The dénouement is set up by the first of two conversations between God and Joan. Goth God enters the school library to find Joan reading a book on self-defense.

God: I wouldn't worry about self-defense. (God pulls out a book entitled “Lost Souls.”) Joan, have I ever endangered you?
Joan: Well, you never told me to ask evil out on a date before.
God: Evil is not a word to use lightly. It's only the darkest end of a broad spectrum.
Joan: You mean like light?
God: Exactly like light. Nobody is born in total darkness. Most of you live on the grey end of the spectrum, a lie here and there, jealousy, wrath. But you only get to absolute evil by doing one thing after another till eventually you're transformed.
Joan (looking at the book “Lost Souls”) Like . . . into a monster?
God: A monster is a creature with no consciousness. They're extremely rare, but they do exist.
Joan: Have you watched the news? I'm not sure they're so rare.
God: Almost everybody has some light somewhere. And light is always worth fighting for.
Joan: Ok. So I'm supposed to find Ramsey's light?
God: I just want you to listen and observe. Be present.
Joan: That's it?
God: (No answer)

Accosted at The Crystal Ball by vice principal Gavin Price for carrying a bottle of whiskey in his pocket, Ramsay flees the dance. The DJ at the dance (God again) tells Joan to follow him. What seems to be another melodramatic ending, as in the previous episode, leads to a great concluding scene. Joan hops in Ramsay's truck; he drives to a junkyard, pulls a gun, then has an armed stand-off with Joan's dad, who finally talks the boy out of his pistol and leads him away to custody. Joan is saved; so is Dad; Joan is grounded; and then . . .

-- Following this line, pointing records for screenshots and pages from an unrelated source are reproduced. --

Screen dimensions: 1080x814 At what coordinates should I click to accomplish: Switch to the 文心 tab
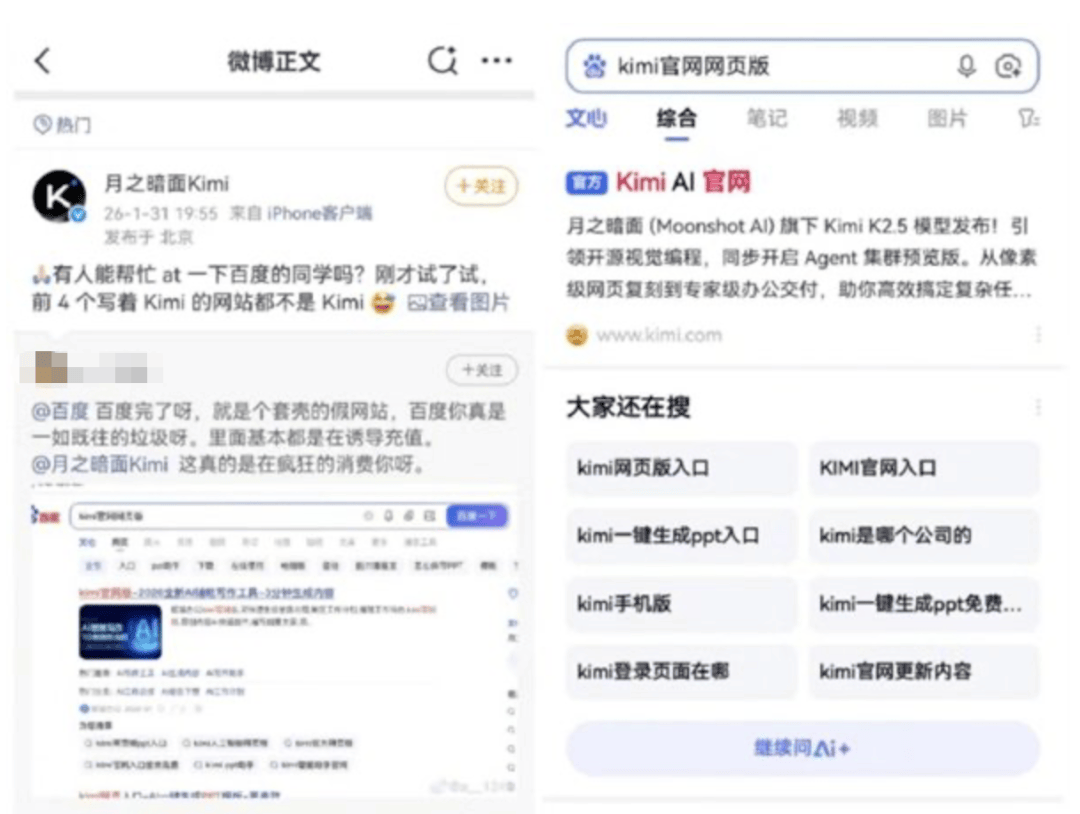[x=586, y=118]
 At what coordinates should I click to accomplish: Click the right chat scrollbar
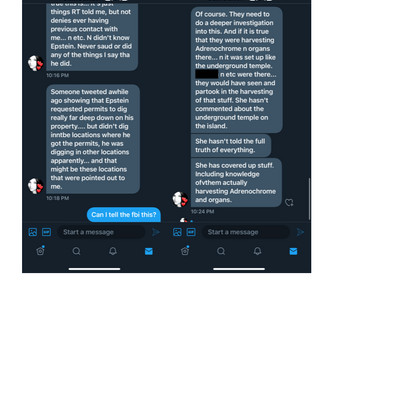[x=309, y=199]
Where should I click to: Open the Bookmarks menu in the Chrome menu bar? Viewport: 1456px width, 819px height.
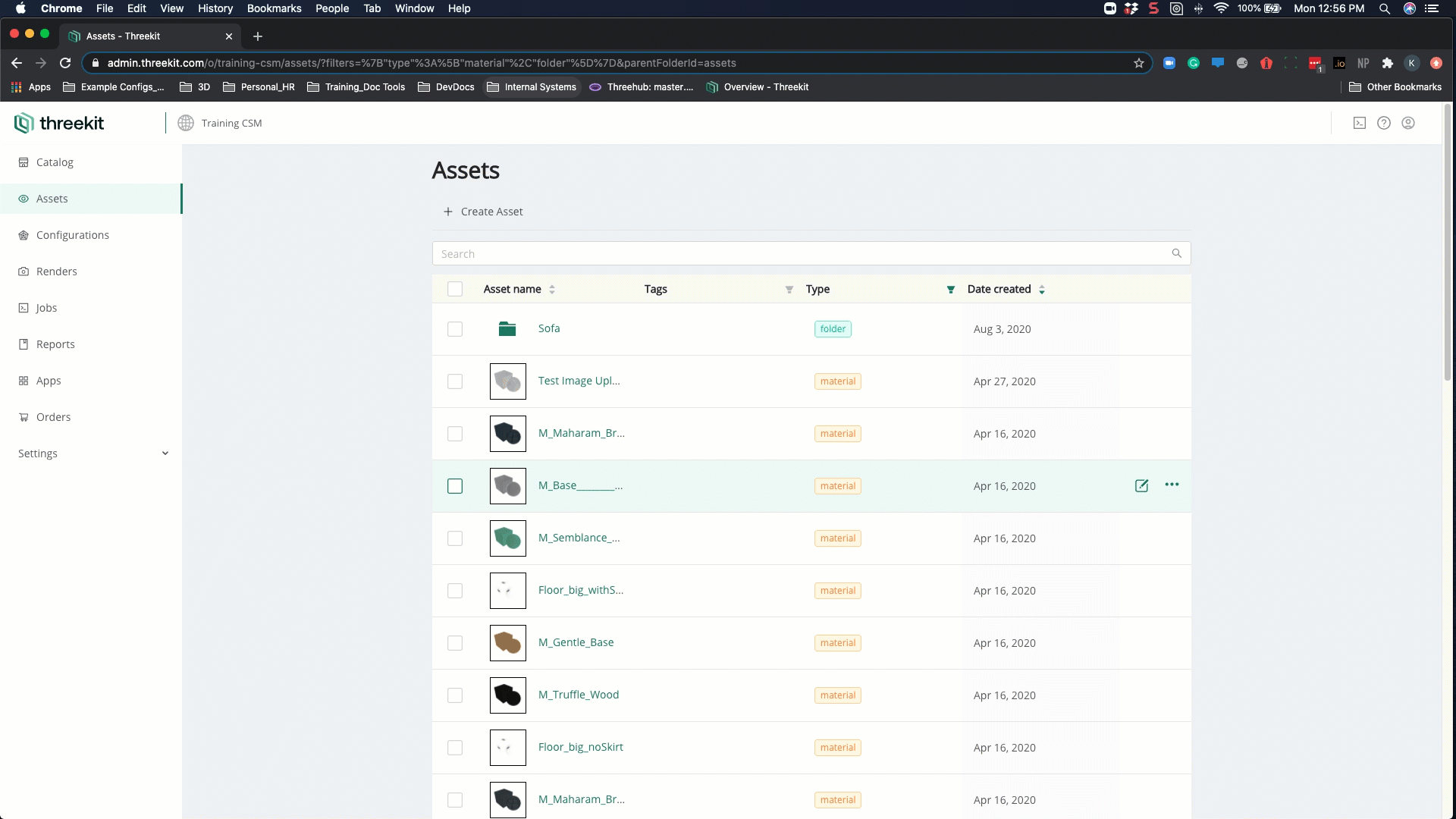274,8
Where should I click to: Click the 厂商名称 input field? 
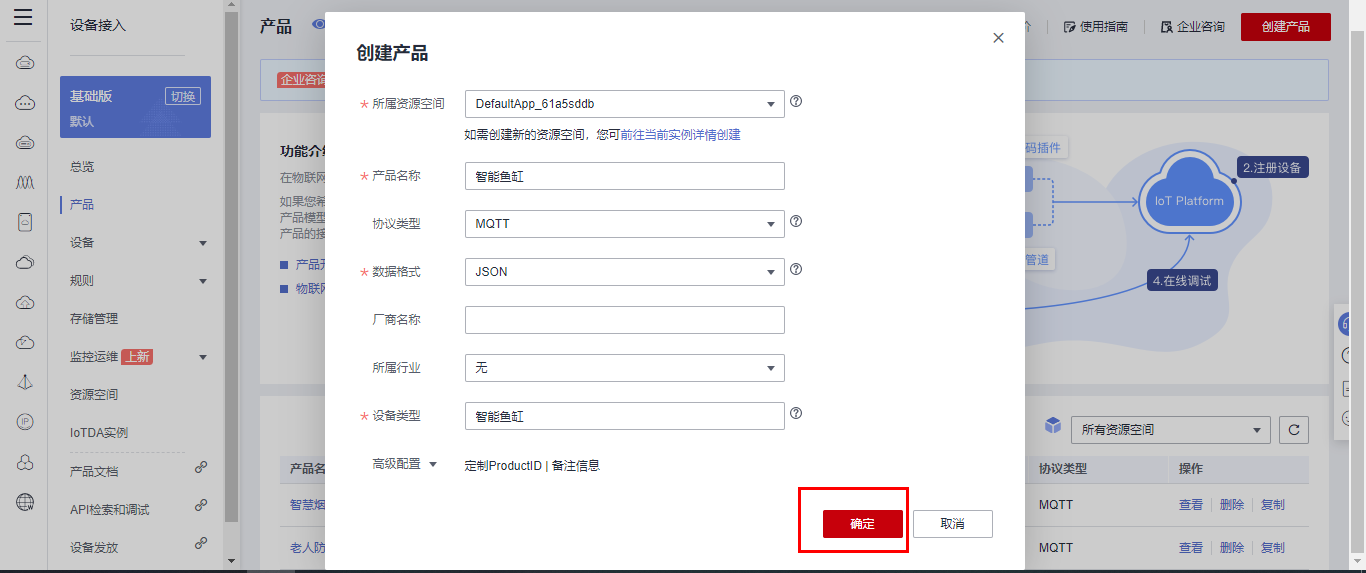(x=624, y=320)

The following day Joan meets Old Lady God in the school corridor. God is holding a tray of cupcakes and wearing a button that reads: “Help Soccer. Eat More Cookies!” Joan is upset: Ramsay is going to jail.

Joan: What do you want me to fail at this time?
God: Now, what makes you think you failed? You did exactly what I asked you to do. You observed. 
Joan: What good did that do? 
God: Observation is a more powerful force than you could possibly reckon. The invisible, the overlooked, and the unobserved are those that are most in danger of reaching the end of the spectrum. They lose the last of their light, from there anything can happen. 
Joan: Fine, I observed Ramsay, his life is still ruined. 
God: His life wasn't the only one at stake.

Then in a chilling evocation of the Columbine shootings, God shows Joan in a vision what would have happened if Ramsay had not been arrested. He was preparing to open fire at school, and students, teachers, even Ramsay himself would have died if Joan had not observed and been present to him.

God: For each of these there are twelve more that would have been altered irreparably, people alive today whose lives were altered by you—by the simple fact of being present—by entering the light—by joining the dance.